As February closes, I’ve been lucky to attend two free, virtual book arts conferences, which have helped me further “interrogate” this genre. The first one was held by Book Paper Thread, an organization run by three book artists who offer online workshops throughout the year. The second conference was put on by the Center for Books Arts in New York City, an organization founded in 1974 that offers classes, lectures, performances, exhibits, and more, in collaboration with Printed Matter's Virtual Art Book Fair.
One of my favorite presentations in the Book Paper Thread conference was by Beth Shoemaker, the rare book librarian at Rose Library, Emory University, who talked about their extensive collection of artists’ books and how she acquires and catalogs these items. You can view her talk here. In the Center for Book Arts conference, I have attended one session so far, a panel on the criticism of artists’ books, with Johanna Drucker as one of the participants. Her comments were instructive and offered even more direction in understanding what artists’ books are. She noted that a writer, in creating their work, is not usually concerned with the materiality of the finished product. And she’s right—a writer produces their manuscript, which then goes to a publisher for the remainder of the publishing process, and it’s usually there that decisions about font and format, and ink, paper, cover art, and binding are all made. But for an artist making an artist’s book, the material is very intentional—it is in fact the medium onto which they cast their project.
Here’s my takeaway from my recent dive into this genre: I’m really pleased that amid such extraordinary talent and skill and precision, and amid a discipline that continues to establish its artistry and rigor, there is room for a novice like me.
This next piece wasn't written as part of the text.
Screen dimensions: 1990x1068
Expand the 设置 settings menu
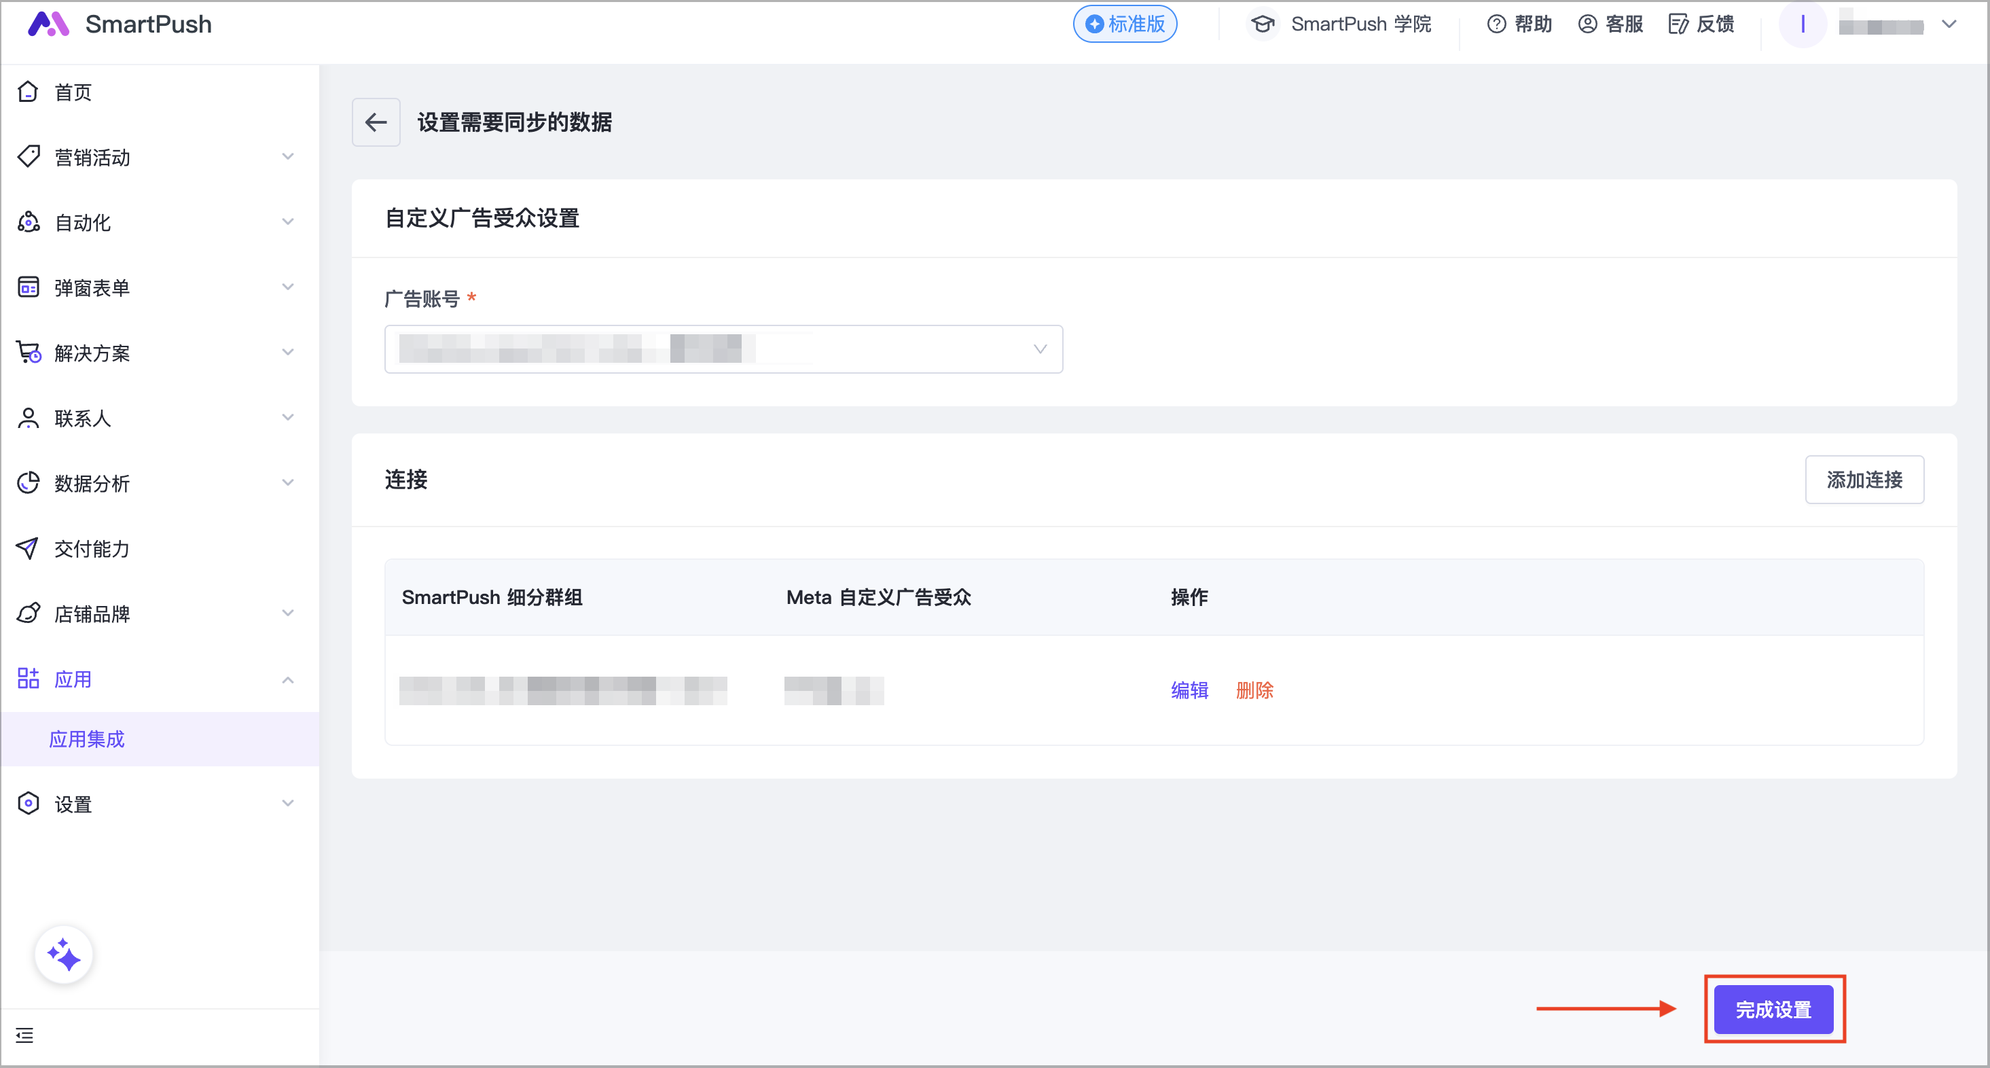click(287, 803)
I will definitely be taking more classes with MCBA, and I’m interested in learning more about their certificate programs, which several of the students in Yuka’s class are pursuing.
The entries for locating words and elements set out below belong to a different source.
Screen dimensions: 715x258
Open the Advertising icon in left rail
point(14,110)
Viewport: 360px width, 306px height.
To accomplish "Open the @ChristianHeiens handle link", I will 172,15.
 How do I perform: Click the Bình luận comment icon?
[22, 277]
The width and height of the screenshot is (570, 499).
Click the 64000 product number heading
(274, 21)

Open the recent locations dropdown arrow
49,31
And I do have some ideas I’d like to work on this year, now that I’ve jumped back into the fray:
1. A book that serves as a “syllabus” for the class I just took.
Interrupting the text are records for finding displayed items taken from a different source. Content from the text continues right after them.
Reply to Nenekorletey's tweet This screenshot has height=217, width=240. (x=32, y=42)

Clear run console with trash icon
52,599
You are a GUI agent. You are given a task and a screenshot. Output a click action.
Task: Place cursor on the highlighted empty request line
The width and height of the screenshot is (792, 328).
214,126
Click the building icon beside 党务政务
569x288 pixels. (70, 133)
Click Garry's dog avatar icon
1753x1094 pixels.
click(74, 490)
2. A book to showcase the 52-week photo challenge I’m doing on Facebook, along with the blurbs that I include with each.
3. One of the most entertaining sites that Yuka showed us is the “cut-up machine”—you type in text and it jumbles it up for you as a way to see the configuration of words from a surprisingly different angle. They attribute this idea to William S. Burroughs and the Dadaists. I am particularly taken with the non-linear possibilities here. I played around with the text from a Jane Austen book I had sitting nearby, Lady Susan. I typed in:
"You may well wonder how I contrive to pass my time here—and for the first week, it was most insufferably dull. Now, however, we begin to mend; our party is enlarged by Mrs Vernon’s brother, a handsome young man, who promises me some amusement." [52]
And this is what the cut-up machine produced from these lines:
pass dull begin is it wonder me mend young You was may handsome some brother and to however most Vernon’s first to how here I Mrs for my who promises contrive Now time we enlarged amusement insufferably by our the a man well party week
So, to close, here is my own definition of artists’ books, in the making:
When we think of a “book,” we think of a codex—a structure with a front and back cover and gathered sheets in between that we turn and view in a linear fashion. What appeals, I believe, about artists’ books—both for the creator and the reader—is the way in which artists’ books both recognize and challenge this convention: they pay homage to the traditional book structure and then subvert it, fully conscious of the leap and celebratory about the novel form that has emerged.